Now, what does that have to do with pitching? The first and most obvious answer is that the pitchers have a much lower bar to live up to. Not getting destroyed whenever you go to the mound should grab these starters - and in turn, the team - a solid win total. We all dream of Rick Porcello, Clay Buchholz or Justin Masterson to pitch like an "ace" this season, but the reality is that they won’t have to on most nights with the run support they’re going to get. Even with PECOTA’s low projections for the pitching staff, the Red Sox are projected to finish in a tie for first place in the division because of their bats.

Even beyond the simple fact that they’ll be able to win games on their own, the potent offense’s most important role is buying the front office some time to see what they have. By the end of May, we’ll all have a much better idea on what kind of pitcher they need to bring in via trade, if they need another one at all. They’ll be able to figure out if Porcello’s past mediocrity was truly a product of Detroit’s horrid defense, or if 2014 will be the outlier in his career. They’ll be able to see what version of Clay Buchholz shows up this year. They’ll be able to see how Wade Miley adjusts to the American League. They’ll be able to see if Justin Masterson’s struggles were because of injuries. They’ll be able to see if Joe Kelly can find some consistency. It's hard to have a clear picture of how the rotation stacks up right now. Having a lineup this good will keep the team in contention into June, when the front office will have a much clearer picture of how good their starters are. From there, they can go and make the necessary additions.

It’s not only the current rotation they’ll be looking at, either. It’ll also give them some time to see what they want to do with their prospects. As much as everyone wants to keep Blake Swihart, he could be a very valuable chip during the season, whether it’s in a Cole Hamels deal or something else that pops up. If Christian Vazquez takes big strides with his offense, Boston would surely be more willing to trade Swihart and hold on to Vazquez as the future catcher. If Xander Bogaerts shows improvement on the defensive side of things, dealing Deven Marrero becomes a lot easier.* The front office will also be able to see how the AAA rotation performs. Which pitchers do they see as future rotation members, and which can be used as trade chips? There are a lot of performances this season that will dictate how the Red Sox approach their future, and they’ve found a way to buy themselves time to watch them unfold.
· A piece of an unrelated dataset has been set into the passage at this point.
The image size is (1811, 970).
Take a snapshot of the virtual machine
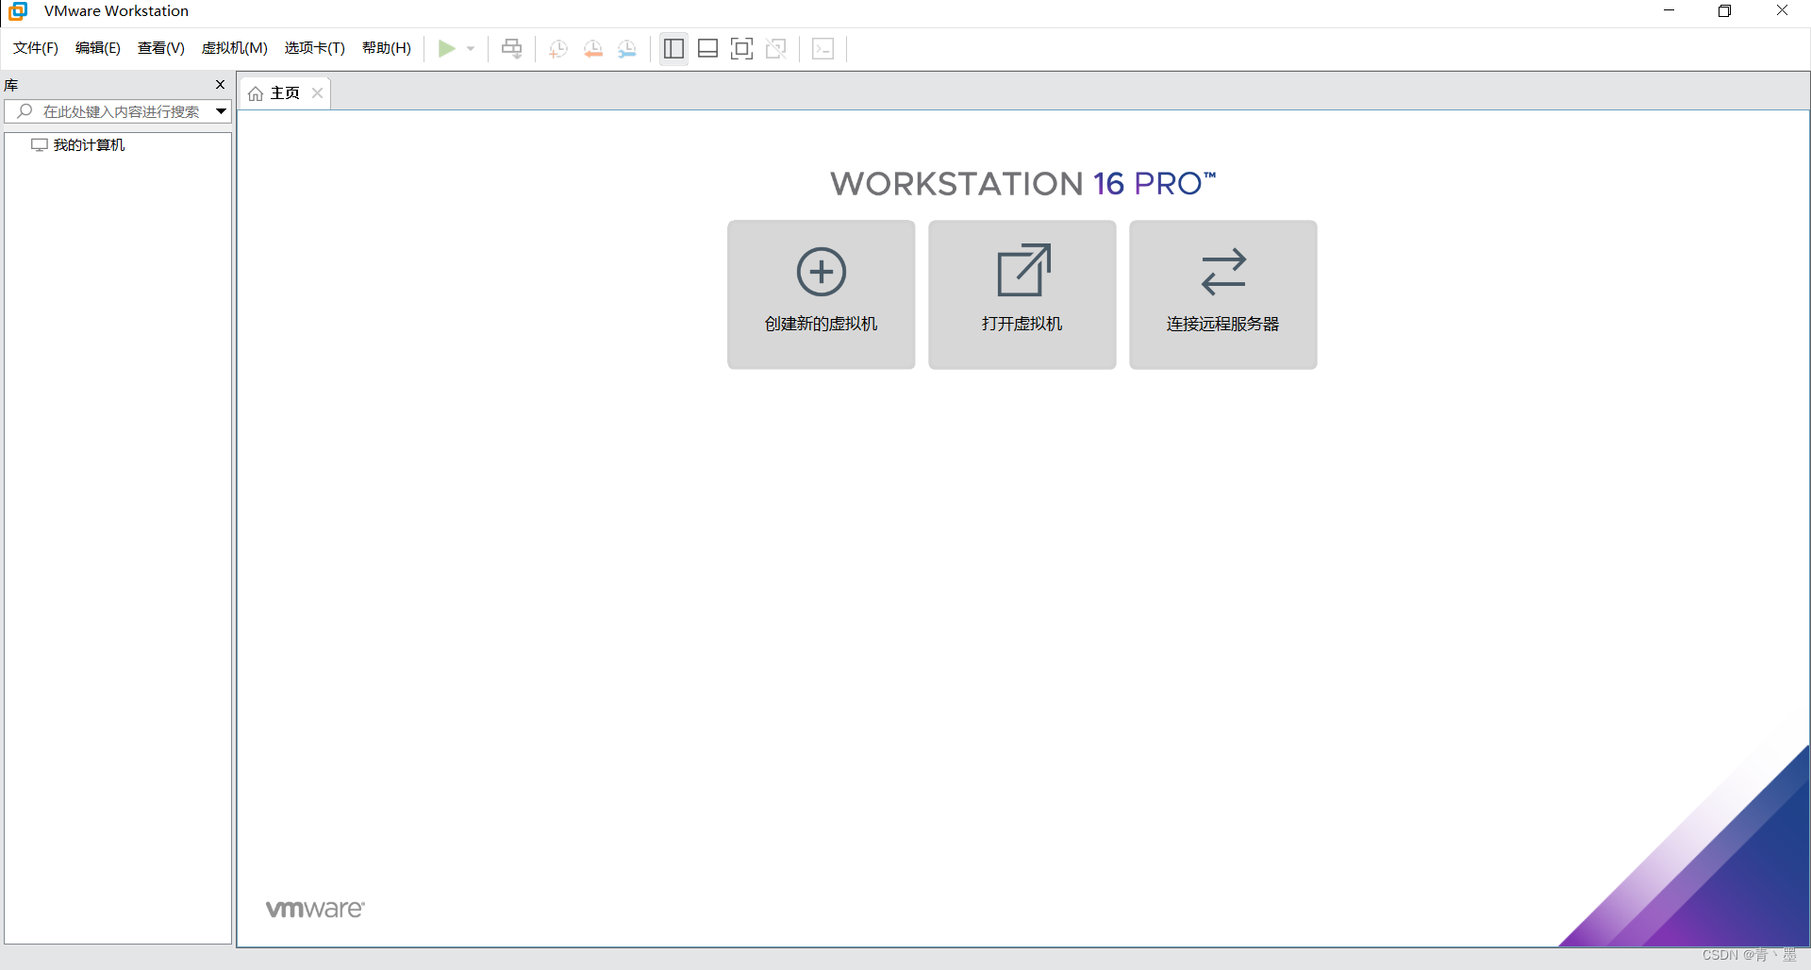click(x=557, y=48)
*Not that it should be a deal breaker right now.

For all of the deserved praise Cherington has gotten in rebuilding his rotation, the best thing he did this winter for his pitching staff was put together a potentially dominant offense. Not only will it take pressure off the arms having to win 1-0 games, but it also buys them time to figure out the next move. Even with an average pitching staff, the offense should make the Red Sox an easy contender. Midway through the season, they’ll have a better idea of what kind of pitchers they should be going after, and what they’ll be willing to part with to acquire it. The 2015 Red Sox will be taking "The best defense is a good offense" to it’s most extreme, and it could pay huge dividends.